The ‘Unix Way’ Has a Right Way That’s Almost a Lost Way
I’ve often extolled the philosophy of Unix, and as the title implies, I’m not about to stop. Before I learned computer science, I thought all computers were impenetrably arcane. But when I grasped Unix, through the imperfect medium of Linux, it made intuitive sense to me. Through all its evolution, at its heart Unix retains the charm that I have previously remarked on.
To touch on one such trait that is relevant to the point I want to make, I love that Unix’s simplest tools are also its most versatile. This is because its creators believed that a handful of default tools should allow users to do anything imaginable. To that end, Unix’s brain-parents also ensured effortless interoperation via the common interface of textual data. All these design choices consciously facilitated user freedom.
But this bears an important caveat: freedom has reasonable implied limits.

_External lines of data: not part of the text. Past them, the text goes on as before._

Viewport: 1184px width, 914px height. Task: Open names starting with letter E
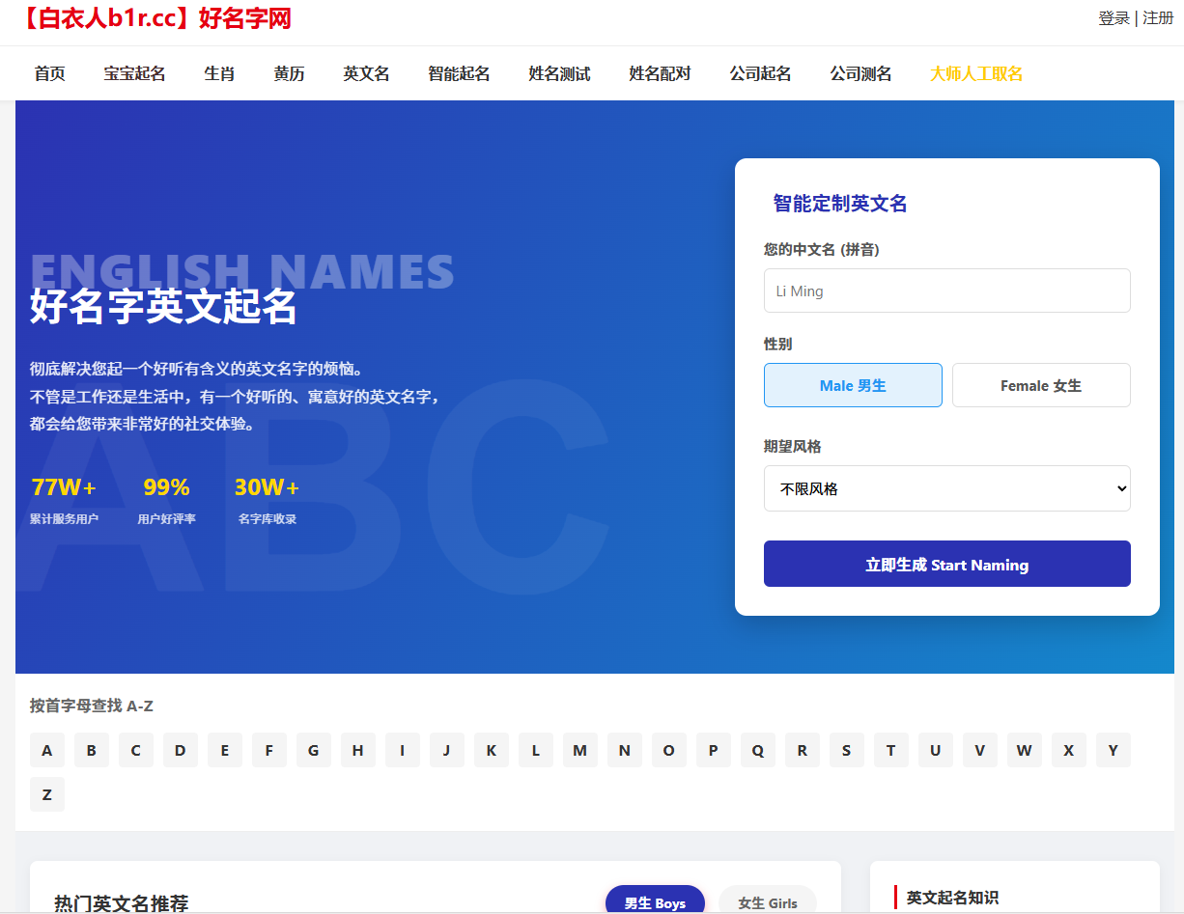[x=224, y=750]
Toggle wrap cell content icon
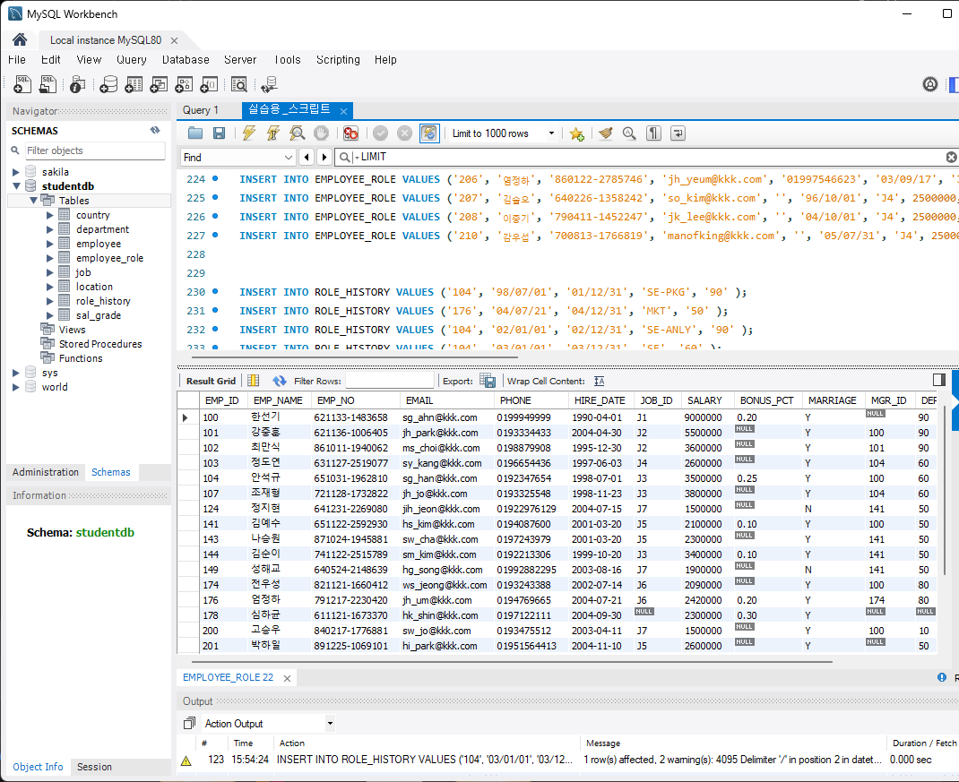 [x=600, y=381]
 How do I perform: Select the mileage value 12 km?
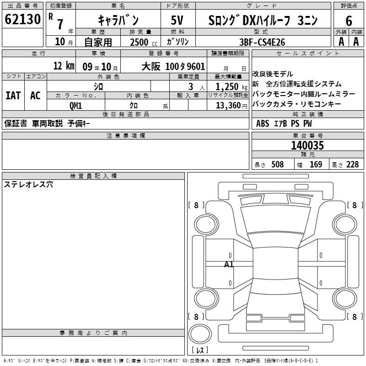[64, 66]
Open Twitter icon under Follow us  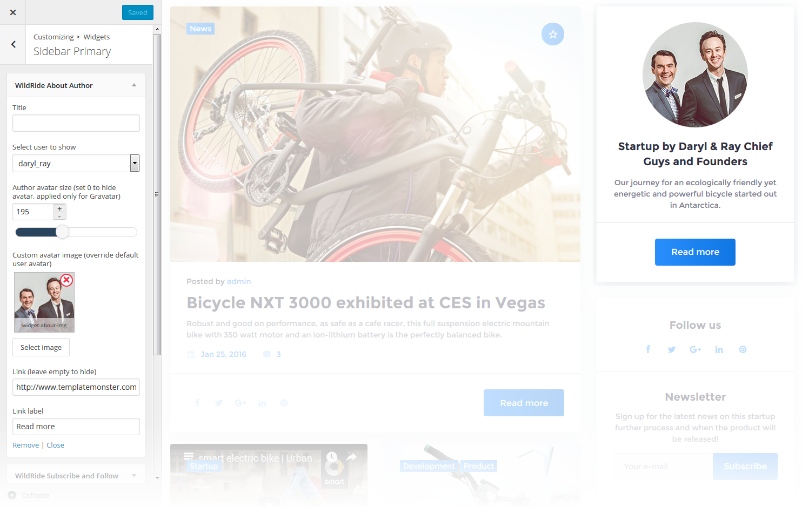coord(672,349)
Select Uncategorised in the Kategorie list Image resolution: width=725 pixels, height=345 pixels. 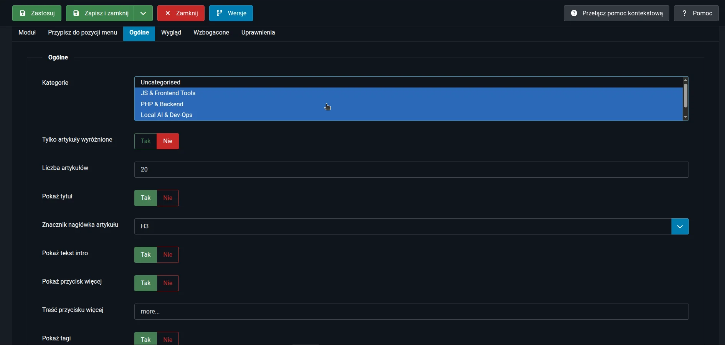160,83
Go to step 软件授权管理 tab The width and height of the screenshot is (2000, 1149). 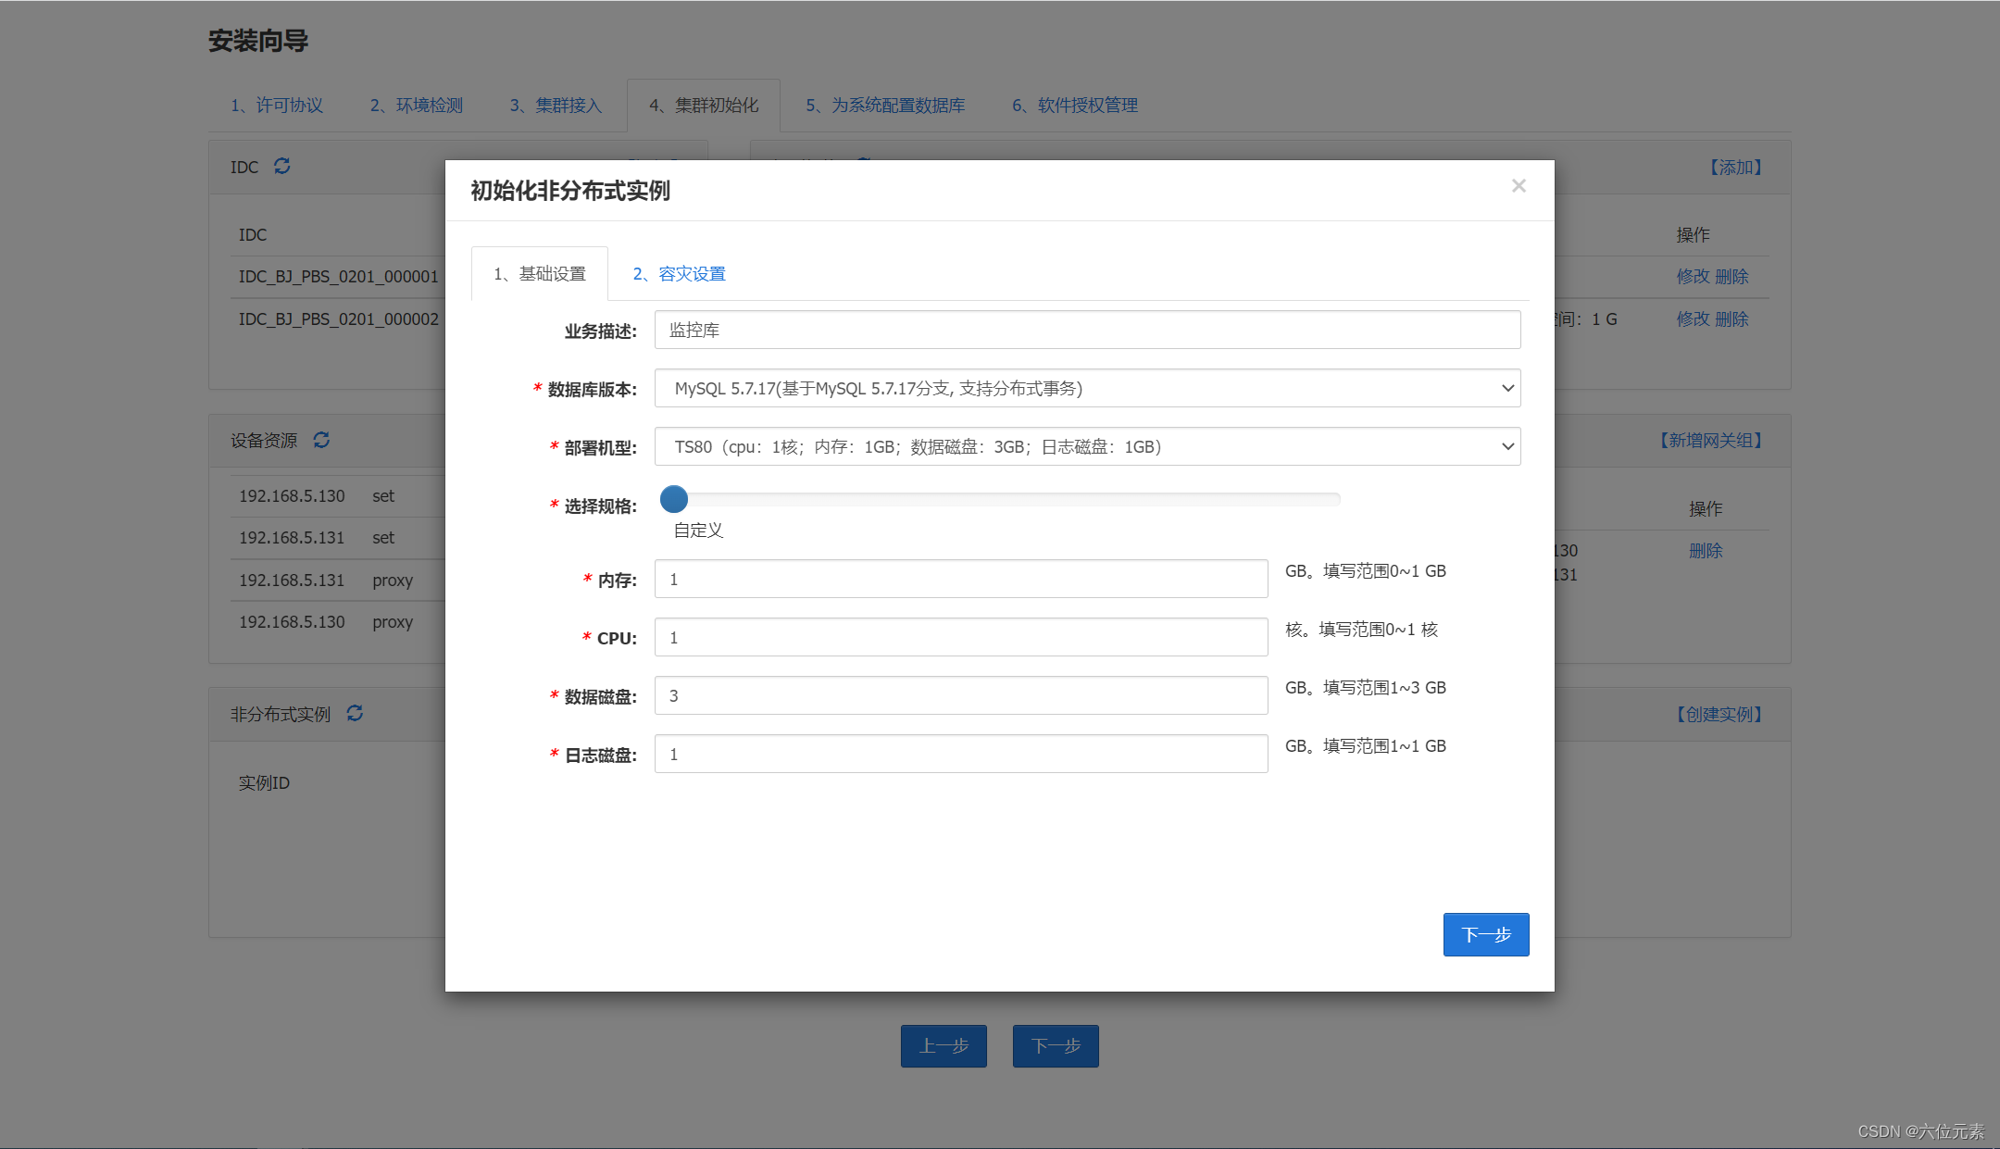pos(1074,106)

Philosophies with the cardinal virtue of liberating adherents can never afford to shed all limitations for the simple fact that philosophies without doctrines are self-effacing. A philosophy, by existing, defines what it is and thus implicitly delineates what it is not.
This is what I call the “Daoism Paradox.” Without getting too esoteric, Daoist philosophy holds that all is a perfectly effortless way. Existence is as it must be. In fact, its nature is so all-encompassing that defining it is impossible. So how does Daoism express this if expressing Daoism is impossible?